(Dataset entries)
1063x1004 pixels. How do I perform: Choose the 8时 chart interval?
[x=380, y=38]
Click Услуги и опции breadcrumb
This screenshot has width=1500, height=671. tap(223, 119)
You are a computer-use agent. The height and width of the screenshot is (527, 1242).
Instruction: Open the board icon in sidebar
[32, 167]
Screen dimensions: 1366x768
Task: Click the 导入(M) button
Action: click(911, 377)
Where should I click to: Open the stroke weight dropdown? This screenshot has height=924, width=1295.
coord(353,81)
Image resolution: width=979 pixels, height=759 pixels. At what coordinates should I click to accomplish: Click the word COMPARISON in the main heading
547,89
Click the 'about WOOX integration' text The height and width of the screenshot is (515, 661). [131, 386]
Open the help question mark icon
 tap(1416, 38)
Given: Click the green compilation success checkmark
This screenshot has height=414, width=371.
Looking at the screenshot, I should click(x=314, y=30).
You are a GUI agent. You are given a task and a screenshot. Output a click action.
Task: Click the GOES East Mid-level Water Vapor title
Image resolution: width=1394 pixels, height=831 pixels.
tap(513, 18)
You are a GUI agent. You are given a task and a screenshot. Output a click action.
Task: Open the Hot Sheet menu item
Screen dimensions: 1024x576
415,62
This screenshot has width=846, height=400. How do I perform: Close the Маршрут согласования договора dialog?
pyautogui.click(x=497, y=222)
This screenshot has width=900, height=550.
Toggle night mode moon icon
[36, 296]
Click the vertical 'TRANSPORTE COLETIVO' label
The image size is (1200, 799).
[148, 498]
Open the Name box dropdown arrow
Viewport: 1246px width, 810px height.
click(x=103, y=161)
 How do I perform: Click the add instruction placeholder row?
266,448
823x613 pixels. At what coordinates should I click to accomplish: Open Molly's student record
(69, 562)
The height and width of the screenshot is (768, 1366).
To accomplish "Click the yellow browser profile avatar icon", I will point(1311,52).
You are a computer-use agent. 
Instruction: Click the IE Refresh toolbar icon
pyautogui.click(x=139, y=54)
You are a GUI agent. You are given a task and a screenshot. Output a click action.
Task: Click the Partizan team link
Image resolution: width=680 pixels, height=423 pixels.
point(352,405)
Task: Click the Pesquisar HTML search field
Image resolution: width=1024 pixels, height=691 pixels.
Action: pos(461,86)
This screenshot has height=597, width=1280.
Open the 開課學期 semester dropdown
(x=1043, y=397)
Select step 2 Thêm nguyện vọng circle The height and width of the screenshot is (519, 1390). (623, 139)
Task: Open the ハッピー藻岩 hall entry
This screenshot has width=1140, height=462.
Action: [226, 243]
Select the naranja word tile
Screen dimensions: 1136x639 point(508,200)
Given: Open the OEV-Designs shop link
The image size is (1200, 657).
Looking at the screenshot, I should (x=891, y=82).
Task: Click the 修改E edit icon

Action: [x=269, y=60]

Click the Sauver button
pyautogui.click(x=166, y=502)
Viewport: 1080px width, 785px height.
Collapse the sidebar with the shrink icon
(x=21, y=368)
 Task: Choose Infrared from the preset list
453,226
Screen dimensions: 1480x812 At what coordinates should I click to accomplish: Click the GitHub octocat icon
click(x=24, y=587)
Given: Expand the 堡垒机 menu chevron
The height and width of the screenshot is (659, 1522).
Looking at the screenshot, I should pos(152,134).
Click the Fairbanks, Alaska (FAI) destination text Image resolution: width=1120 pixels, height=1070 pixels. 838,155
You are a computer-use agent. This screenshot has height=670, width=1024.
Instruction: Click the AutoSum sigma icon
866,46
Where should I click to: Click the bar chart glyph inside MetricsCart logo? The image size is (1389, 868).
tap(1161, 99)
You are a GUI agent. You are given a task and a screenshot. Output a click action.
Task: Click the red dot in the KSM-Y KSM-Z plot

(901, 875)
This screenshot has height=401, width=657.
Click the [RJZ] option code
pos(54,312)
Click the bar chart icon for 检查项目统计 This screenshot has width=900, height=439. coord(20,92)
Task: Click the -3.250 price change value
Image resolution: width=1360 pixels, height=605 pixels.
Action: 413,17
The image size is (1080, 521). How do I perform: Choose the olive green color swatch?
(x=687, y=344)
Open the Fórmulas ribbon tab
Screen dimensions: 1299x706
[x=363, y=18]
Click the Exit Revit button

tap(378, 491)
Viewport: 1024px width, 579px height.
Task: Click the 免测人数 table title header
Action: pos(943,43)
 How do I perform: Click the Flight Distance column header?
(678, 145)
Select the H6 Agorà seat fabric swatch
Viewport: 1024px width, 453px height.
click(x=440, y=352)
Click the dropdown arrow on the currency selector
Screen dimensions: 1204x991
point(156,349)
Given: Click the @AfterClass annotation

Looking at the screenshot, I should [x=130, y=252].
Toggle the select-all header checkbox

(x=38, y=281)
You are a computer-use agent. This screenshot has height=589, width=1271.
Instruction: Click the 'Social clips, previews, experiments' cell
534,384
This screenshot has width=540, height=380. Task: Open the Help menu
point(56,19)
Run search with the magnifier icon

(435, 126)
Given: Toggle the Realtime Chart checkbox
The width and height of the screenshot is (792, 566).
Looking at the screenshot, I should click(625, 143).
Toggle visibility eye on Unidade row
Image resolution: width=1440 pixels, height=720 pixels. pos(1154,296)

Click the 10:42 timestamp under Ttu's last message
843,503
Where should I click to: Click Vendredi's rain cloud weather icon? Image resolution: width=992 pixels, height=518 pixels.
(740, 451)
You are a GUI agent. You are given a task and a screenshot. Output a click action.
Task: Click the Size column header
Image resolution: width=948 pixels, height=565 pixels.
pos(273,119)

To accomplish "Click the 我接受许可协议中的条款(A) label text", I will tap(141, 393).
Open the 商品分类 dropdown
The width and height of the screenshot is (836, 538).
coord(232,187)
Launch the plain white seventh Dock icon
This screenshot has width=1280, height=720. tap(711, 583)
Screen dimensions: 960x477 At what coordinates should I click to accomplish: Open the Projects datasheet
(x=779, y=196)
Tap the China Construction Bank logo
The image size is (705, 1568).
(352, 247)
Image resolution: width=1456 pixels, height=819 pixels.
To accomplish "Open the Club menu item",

**TASK INSTRUCTIONS:**
Copy the records above exactly, beginning at the line that contains "Task: Click the -3.250 price change value" and stopping after the line that contains "Click the dropdown".

**TASK RESPONSE:**
Task: Click the -3.250 price change value
Image resolution: width=1360 pixels, height=605 pixels.
Action: 413,17
The image size is (1080, 521). How do I perform: Choose the olive green color swatch?
(x=687, y=344)
Open the Fórmulas ribbon tab
Screen dimensions: 1299x706
[x=363, y=18]
Click the Exit Revit button

tap(378, 491)
Viewport: 1024px width, 579px height.
Task: Click the 免测人数 table title header
Action: pos(943,43)
 How do I perform: Click the Flight Distance column header?
(678, 145)
Select the H6 Agorà seat fabric swatch
Viewport: 1024px width, 453px height.
click(x=440, y=352)
Click the dropdown arrow on the currency selector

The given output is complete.